JAKARTA, KOMPAS —Pemenuhan gizi bayi melalui pemberian air susu ibu secara eksklusif bisa mencegah stunting atau tubuh pendek akibat kurang gizi kronis. Sinergi lintas sektor diperlukan agar bayi mendapat ASI sampai berusia dua tahun.
Ketua Sentra Laktasi Indonesia Wiyarni Pambudi di Kementerian Kesehatan, Jakarta, Rabu (15/8/2018), mengatakan, ada tiga penyebab stunting, yakni ibu mengalami gizi kurang, pemberian makan bayi tak akurat, dan infeksi pada 1.000 hari pertama kehidupan. Itu mengakibatkan anak berisiko memiliki kekebalan tubuh lemah, diabetes, hingga kematian.
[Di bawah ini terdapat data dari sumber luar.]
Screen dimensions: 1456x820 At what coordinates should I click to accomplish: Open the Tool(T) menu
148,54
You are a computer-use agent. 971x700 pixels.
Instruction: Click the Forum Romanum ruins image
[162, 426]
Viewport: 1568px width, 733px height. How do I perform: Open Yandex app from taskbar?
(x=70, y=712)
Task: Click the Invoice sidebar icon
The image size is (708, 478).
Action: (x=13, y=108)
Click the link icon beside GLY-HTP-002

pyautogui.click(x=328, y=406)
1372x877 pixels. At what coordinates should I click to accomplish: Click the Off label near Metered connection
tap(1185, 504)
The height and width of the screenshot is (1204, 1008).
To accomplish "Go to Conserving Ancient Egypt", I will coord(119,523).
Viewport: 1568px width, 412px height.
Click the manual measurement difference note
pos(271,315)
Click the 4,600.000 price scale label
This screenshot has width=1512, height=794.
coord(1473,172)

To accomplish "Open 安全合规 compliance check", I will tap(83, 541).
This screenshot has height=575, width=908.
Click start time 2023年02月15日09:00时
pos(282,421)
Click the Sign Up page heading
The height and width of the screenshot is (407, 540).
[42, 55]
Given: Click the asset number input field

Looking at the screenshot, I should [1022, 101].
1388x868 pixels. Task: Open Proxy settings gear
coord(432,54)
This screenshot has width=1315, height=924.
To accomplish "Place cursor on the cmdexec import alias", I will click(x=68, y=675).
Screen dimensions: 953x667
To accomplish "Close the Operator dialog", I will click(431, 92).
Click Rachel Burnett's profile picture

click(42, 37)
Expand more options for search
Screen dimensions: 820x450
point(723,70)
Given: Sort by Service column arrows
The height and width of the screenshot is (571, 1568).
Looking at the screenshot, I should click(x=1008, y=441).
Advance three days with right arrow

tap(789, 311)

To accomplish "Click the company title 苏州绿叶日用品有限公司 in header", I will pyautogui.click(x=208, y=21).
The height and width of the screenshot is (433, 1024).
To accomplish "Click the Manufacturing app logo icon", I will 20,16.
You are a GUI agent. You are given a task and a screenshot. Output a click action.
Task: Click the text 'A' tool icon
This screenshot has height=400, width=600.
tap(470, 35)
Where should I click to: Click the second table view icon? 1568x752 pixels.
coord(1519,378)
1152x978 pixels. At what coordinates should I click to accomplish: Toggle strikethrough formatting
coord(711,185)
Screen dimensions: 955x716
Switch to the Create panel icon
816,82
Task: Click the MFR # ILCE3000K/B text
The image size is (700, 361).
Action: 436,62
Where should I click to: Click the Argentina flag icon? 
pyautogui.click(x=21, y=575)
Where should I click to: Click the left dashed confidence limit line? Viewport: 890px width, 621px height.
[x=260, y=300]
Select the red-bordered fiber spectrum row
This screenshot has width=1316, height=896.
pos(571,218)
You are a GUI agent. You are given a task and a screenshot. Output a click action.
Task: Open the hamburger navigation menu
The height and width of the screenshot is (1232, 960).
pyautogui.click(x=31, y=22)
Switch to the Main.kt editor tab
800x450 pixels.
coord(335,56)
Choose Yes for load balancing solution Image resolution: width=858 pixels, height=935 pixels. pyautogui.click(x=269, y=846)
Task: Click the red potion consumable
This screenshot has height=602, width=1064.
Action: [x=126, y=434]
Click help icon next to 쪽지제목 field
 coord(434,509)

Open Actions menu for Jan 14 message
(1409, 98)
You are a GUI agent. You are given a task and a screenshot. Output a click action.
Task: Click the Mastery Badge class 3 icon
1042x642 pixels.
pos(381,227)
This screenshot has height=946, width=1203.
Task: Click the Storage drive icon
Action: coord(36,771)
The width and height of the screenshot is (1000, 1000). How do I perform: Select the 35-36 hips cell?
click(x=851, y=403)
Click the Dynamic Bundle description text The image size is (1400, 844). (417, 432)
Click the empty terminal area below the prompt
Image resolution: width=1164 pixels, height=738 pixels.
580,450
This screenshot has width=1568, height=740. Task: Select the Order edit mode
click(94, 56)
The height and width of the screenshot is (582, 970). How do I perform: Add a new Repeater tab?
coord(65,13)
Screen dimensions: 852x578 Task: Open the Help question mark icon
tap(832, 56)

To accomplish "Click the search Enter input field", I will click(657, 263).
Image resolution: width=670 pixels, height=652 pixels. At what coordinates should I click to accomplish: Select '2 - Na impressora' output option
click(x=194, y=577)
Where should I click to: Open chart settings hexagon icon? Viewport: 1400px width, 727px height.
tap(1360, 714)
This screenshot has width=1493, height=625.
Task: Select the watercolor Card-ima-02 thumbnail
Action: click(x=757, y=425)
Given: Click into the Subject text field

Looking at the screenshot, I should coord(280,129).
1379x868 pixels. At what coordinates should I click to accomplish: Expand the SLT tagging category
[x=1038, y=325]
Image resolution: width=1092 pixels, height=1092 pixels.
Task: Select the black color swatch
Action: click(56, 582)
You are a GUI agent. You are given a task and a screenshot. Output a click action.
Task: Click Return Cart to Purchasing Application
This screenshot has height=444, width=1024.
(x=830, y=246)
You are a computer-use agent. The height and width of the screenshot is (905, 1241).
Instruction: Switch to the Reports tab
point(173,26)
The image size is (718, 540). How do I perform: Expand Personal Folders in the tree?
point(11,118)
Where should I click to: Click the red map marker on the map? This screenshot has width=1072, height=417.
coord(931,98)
Hal itu bisa diantisipasi sejak 1.000 hari pertama kehidupan anak dengan pemberian ASI eksklusif, yakni pemberian ASI tanpa tambahan makanan dan minuman lain kepada bayi berusia 0-6 bulan. ”ASI eksklusif menurunkan risiko 15,1 kali kematian akibat paru-paru basah dan 10,5 kali risiko kematian akibat diare,” katanya.
ASI eksklusif menurunkan risiko 15,1 kali kematian akibat paru-paru basah dan 10,5 kali risiko kematian akibat diare.
Namun, pemahaman warga terkait pentingnya ASI eksklusif tak merata karena, antara lain, kinerja konselor belum maksimal. Konselor ialah penyuluh bagi ibu baru melahirkan dan ada di tiap puskesmas.
Jumlah konselor di Indonesia 10.000 orang. Namun, rangkap jabatan jadi kendala pendampingan ibu baru melahirkan. ”Konselor punya pekerjaan lain, misalnya petugas gizi atau dokter. Padahal, konseling tak bisa sebentar,” kata Wiyarni.
Idealnya, seorang ibu melakukan konseling tujuh kali. Pertemuan 1 dan dua dilakukan saat usia hamil enam bulan untuk transfer pengetahuan tentang pentingnya ASI. Pertemuan ketiga dilakukan saat bayi lahir untuk pendampingan inisiasi menyusui dini atau IMD. Pertemuan keempat dilakukan sebelum orangtua dan bayi meninggalkan rumah sakit untuk memastikan ibu sudah mengerti kebutuhan ASI bayi.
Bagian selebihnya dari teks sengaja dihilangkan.